With bang-style proc macros that take arbitrary token trees as input, it is provably impossible to implement any assistance (in the general case), whether that be as complicated as type aware autocomplete, or as simple as regex-based syntax highlighting. (proof)
With attribute macros, that (mostly) doesn't apply, specifically because the input has to be syntactically valid. Normal syntax highlighting works, and the standard compiler parser's error recovery can help catch and point out syntax errors. (Intellisence is still broken in the general case, but the common case where it works is much larger, due to the social pressure that if it looks like valid code it should translate to very similar valid code with minimal semantic difference.)

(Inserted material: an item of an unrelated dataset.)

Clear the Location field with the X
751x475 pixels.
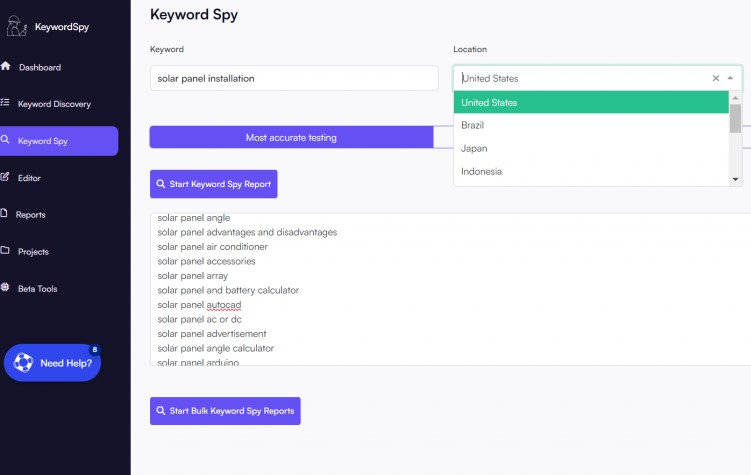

I consider it close to the biggest problem that current macros assume syntactically correct input. This allows them to use a parser that doesn't necessarily give good error messages on syntactically incorrect input, because the compiler already did that step. Changing this will cause nearly the entire ecosystem of proc macro attributes to go from a syntax error being the nice compiler error to proc macro panicked: called Result::unwrap on an Err value: ParseErr
with no span information.
All of this just so that attribute macros can be used instead of bang macros.
(And at one point closer to initial non-derive proc macros than now I was favorable towards this proposal. I no longer am due to the points iterated above and in the other posts.)
Proc macros aren't really meant to be full syntax replacements for Rust. For that, you're better off writing a separate file that you compile to Rust, potentially within a proc macro wrapper. (And I'm highly in favor of adding a proc-macro API for "give me a proper TokenStream for this path." This would make compile-to-Rust proc macro embedded languages much more ergonomic, and allow them to lean on Rust's error reporting to point into their own files.)